Elizabeth Wade joined Amplify in 2013 and serves as Senior Education Consultant on the Core Knowledge Language Arts team.

Q: Tell me a little about your role on team CKLA.

A: Like all members of Amplify's Center for Early Reading, my primary goal is to help students learn to read and love doing so, because we know that students who experience reading success in elementary school are much more likely to succeed in lots of different ways later in their lives. I work on the content and pedagogy side of things, so a lot of my time is spent thinking about how to continue making CKLA the best curriculum possible. That means everything from selecting rigorous texts that students will love reading to designing tools to better support teachers.

Q: What is it about this work that energizes you the most?

A: I think the first moment I really fell in love with CKLA was--appropriately--in a classroom.
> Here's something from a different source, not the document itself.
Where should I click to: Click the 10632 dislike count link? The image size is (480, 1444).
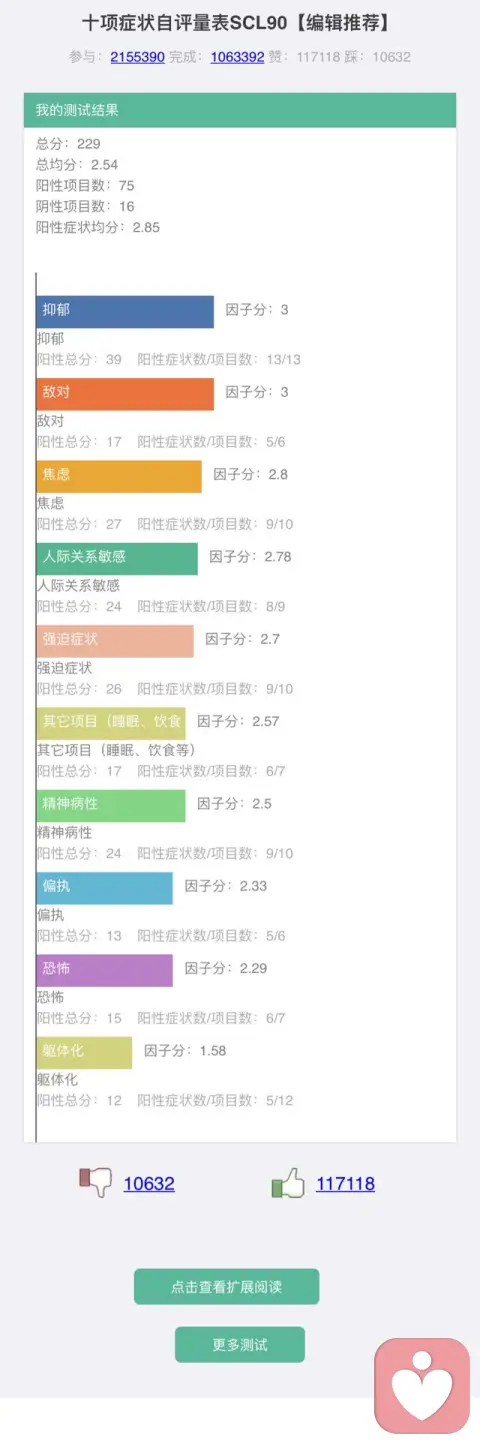[x=149, y=1184]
I listened to Grade 1 students excitedly naming ancient rivers (Tigris! Euphrates!) and explaining why these waterways mattered to the civilizations that developed on their banks, and I realized that kids are capable of grasping much more than we often imagine. I'm a big believer in the importance of background knowledge as a means to improving comprehension, not just because research shows how effective it is, but also because I've seen it in action. I'll never forget the child who interrupted a conversation about animals to tell me proudly, "By the way, I still remember what a habitat is!" I get excited because kids love knowing things, and working on CKLA lets me help them acquire that knowledge.
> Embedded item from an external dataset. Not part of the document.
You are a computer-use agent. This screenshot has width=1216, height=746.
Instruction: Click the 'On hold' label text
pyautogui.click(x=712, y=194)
Q: What is one idea/thought about teaching writing that you would like to share with teachers?

A: In my non-CKLA life, I've spent over a decade teaching college literature and writing classes, along with publishing my own writing. And in both my own writing practice and in my classrooms, I've learned that it's crucial to remember that writing is a skill, not a talent. That means that with guided practice, anyone can learn to write effectively.

Q: Outside of your CKLA work, what other interesting things are you involved in?
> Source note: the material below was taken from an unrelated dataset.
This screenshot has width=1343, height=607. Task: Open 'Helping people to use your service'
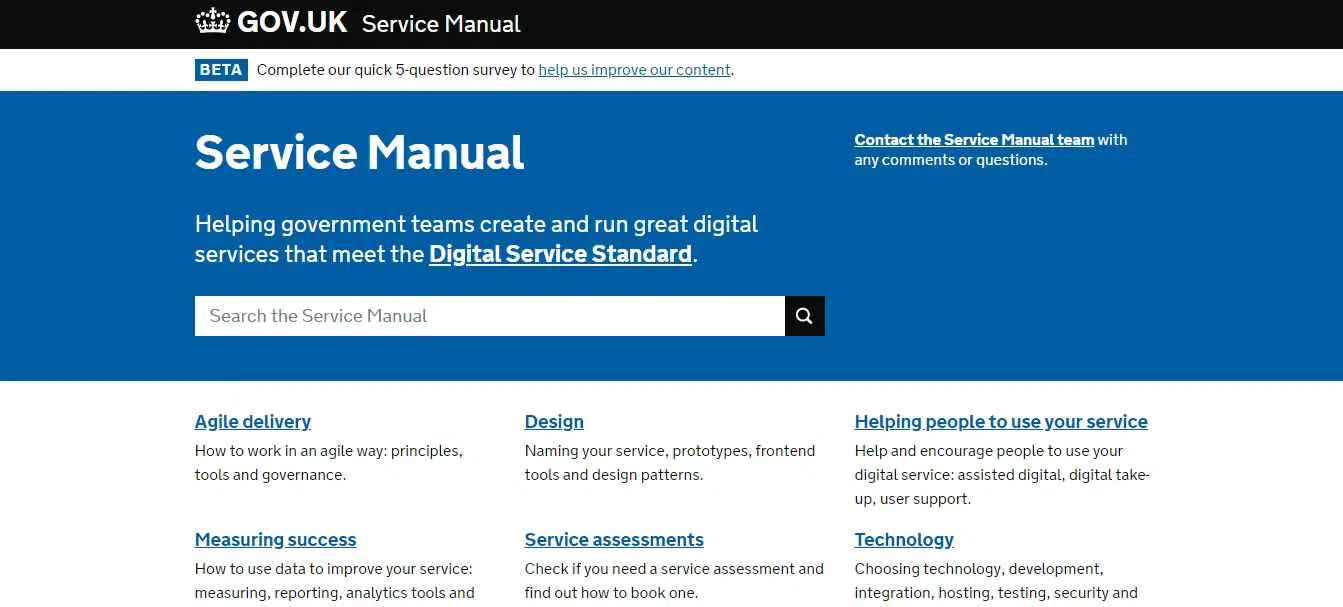[x=1000, y=422]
A: I think everything I'm involved in is interesting; otherwise, I wouldn't do it!

As I mentioned, I am a teacher and writer, and both of those are important to me. But perhaps the part of my life that most surprises people is that I volunteer at a zoo near my home. I work in conservation education, which means that each month I tell several hundred zoo visitors about reptiles and amphibians, teaching them about these animals (many of which are critically endangered) and why it's important that we protect them. Sometimes people say, "but you're a poetry teacher! Why do you care about snakes?" and I get to let them in on my real secret: a poem and a snake aren't that different to many people. Every single time I share either one, I encounter somebody who's nervous, because they find themselves looking at something that behaves in unfamiliar ways and that they therefore find kind of frightening. It's a huge thrill to get to teach people about both of those things, helping them learn enough to understand and appreciate it.

Elizabeth is pictured above with a Komodo dragon on Komodo Island in Indonesia.